Data items –
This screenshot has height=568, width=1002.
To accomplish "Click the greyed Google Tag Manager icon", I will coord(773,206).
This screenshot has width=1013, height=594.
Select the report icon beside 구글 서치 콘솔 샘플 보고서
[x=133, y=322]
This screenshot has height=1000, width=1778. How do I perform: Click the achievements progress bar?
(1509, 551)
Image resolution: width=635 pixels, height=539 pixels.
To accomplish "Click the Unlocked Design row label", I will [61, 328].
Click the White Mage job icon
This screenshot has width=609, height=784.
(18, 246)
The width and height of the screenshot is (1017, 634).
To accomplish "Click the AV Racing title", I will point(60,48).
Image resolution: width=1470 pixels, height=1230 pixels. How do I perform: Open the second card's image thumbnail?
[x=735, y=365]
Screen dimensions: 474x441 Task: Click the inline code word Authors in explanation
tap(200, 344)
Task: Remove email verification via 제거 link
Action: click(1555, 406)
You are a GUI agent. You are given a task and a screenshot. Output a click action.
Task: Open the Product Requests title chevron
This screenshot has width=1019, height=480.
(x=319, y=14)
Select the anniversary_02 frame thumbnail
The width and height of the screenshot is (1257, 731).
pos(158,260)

Description of the task –
May I have exactly the lines from the one containing "You are a GUI" through the last line of the data, both included?

Response below –
You are a GUI agent. You are given a task and a screenshot. Output a click action.
Task: Open the Product Requests title chevron
This screenshot has width=1019, height=480.
(x=319, y=14)
Select the anniversary_02 frame thumbnail
The width and height of the screenshot is (1257, 731).
pos(158,260)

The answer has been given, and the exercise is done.